What you need to do – Counting task for the data below: how many lines hold the word "Extensions"? Answer with the number only.

Data excerpts –
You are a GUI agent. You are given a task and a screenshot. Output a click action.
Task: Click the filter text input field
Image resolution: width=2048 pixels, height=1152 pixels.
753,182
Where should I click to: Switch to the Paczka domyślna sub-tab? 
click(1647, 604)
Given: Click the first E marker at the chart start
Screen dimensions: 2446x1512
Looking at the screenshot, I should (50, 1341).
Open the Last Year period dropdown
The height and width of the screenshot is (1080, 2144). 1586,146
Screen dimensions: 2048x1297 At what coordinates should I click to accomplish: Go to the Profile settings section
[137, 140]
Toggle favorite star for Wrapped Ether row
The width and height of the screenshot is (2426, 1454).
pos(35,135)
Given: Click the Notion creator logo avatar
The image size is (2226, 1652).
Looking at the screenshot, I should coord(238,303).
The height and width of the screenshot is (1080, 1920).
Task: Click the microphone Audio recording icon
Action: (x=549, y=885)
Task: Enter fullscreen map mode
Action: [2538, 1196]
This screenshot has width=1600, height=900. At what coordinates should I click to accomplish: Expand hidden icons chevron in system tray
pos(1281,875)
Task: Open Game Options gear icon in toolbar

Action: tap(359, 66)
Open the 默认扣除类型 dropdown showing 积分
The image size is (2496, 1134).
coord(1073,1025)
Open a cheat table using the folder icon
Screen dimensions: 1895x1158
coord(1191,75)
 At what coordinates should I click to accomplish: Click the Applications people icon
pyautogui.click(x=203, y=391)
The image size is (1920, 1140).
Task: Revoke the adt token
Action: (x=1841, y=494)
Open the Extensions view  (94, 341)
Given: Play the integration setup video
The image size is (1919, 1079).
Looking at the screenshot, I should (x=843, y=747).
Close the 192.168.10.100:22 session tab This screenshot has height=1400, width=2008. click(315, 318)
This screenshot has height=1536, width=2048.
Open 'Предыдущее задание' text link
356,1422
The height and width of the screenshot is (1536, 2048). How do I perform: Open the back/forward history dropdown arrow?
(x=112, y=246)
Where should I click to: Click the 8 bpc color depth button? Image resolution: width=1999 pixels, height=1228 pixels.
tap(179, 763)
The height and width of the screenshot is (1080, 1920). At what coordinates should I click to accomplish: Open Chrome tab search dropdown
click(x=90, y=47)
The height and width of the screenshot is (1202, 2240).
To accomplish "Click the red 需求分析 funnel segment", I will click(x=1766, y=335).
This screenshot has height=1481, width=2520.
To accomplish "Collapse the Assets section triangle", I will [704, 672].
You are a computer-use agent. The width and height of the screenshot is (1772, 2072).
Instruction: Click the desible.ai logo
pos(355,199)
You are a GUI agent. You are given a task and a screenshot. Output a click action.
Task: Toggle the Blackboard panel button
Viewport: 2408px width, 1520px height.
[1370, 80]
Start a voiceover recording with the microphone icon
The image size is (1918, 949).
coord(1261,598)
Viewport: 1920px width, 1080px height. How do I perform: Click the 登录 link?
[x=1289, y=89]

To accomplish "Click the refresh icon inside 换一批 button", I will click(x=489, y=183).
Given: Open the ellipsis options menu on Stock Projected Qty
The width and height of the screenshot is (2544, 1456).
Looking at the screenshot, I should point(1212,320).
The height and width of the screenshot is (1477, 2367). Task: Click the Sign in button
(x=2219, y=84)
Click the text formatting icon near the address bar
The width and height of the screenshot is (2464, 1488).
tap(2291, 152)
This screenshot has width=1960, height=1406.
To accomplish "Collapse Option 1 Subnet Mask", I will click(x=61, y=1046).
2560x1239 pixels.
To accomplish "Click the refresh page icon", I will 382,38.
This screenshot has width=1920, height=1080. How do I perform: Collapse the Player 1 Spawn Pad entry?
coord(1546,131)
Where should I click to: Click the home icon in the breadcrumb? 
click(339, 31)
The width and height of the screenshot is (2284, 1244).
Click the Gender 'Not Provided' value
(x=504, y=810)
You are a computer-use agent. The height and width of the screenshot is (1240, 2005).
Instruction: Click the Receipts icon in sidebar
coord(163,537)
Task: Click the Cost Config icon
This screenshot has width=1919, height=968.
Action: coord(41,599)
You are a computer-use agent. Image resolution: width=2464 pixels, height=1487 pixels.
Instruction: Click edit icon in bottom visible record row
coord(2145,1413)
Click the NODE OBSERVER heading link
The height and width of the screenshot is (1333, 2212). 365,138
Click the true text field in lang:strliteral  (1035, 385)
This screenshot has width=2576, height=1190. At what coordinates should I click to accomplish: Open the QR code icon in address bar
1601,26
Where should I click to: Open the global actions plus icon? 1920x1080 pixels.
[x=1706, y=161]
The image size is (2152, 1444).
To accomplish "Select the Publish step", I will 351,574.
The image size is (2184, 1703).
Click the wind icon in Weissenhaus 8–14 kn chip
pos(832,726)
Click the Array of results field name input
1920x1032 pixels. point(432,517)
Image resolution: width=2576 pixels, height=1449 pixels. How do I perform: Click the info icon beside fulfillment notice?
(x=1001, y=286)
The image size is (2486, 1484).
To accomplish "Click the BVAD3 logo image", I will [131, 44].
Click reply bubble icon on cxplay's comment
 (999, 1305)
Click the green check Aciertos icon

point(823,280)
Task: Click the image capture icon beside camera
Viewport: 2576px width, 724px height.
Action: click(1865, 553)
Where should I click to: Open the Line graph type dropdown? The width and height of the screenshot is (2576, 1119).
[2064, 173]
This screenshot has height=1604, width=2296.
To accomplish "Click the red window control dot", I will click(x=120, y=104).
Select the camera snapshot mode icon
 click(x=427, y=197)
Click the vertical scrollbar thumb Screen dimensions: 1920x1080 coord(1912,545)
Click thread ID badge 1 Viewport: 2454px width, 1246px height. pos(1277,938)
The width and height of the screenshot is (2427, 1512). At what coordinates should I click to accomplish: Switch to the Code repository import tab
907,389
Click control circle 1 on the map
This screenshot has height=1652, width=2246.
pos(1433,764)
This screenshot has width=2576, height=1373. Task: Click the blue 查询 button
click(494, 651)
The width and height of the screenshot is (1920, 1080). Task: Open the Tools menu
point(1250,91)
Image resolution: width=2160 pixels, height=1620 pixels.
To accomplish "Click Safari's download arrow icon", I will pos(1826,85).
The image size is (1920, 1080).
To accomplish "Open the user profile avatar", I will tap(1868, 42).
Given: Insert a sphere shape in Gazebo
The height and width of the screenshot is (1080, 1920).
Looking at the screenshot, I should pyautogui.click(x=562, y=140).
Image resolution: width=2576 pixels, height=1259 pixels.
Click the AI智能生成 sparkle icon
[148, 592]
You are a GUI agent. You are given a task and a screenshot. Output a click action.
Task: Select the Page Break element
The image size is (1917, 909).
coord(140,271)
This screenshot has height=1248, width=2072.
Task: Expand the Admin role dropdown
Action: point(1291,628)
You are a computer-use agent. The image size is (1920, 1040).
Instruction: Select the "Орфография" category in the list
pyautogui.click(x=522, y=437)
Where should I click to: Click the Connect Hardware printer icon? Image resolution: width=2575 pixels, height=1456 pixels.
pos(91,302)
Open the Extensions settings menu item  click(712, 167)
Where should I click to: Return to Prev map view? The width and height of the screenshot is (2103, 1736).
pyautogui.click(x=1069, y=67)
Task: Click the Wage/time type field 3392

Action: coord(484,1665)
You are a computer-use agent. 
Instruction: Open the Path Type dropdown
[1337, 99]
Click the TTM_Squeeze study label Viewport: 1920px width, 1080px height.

Solved exercise – 2